Print the full set of records below, character for character and picture-free.

■ RECORDS ■
::::

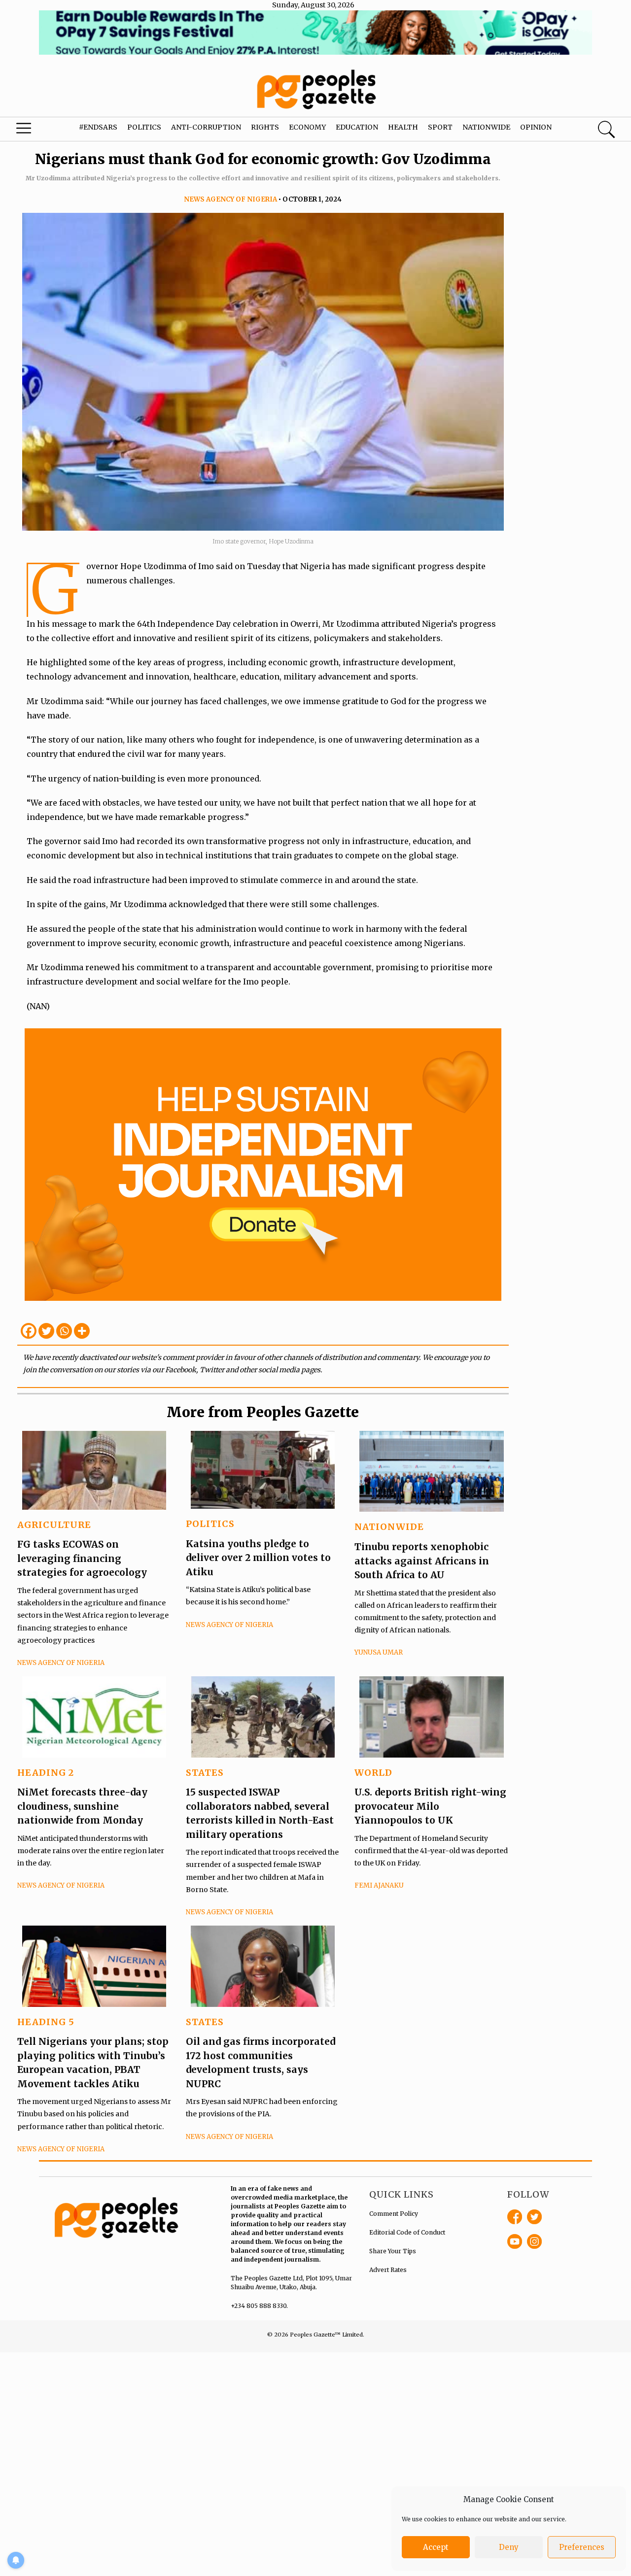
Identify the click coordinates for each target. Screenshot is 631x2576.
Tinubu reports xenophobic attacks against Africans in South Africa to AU (421, 1561)
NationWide (389, 1526)
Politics (144, 127)
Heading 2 (45, 1772)
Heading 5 (45, 2022)
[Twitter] (46, 1331)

::::

■ SOLUTION ■
Identify the click coordinates for each target. Screenshot is 631x2576.
Tinubu reports xenophobic attacks against Africans in South Africa to AU (421, 1561)
NationWide (389, 1526)
Politics (144, 127)
Heading 2 (45, 1772)
Heading 5 (45, 2022)
[Twitter] (46, 1331)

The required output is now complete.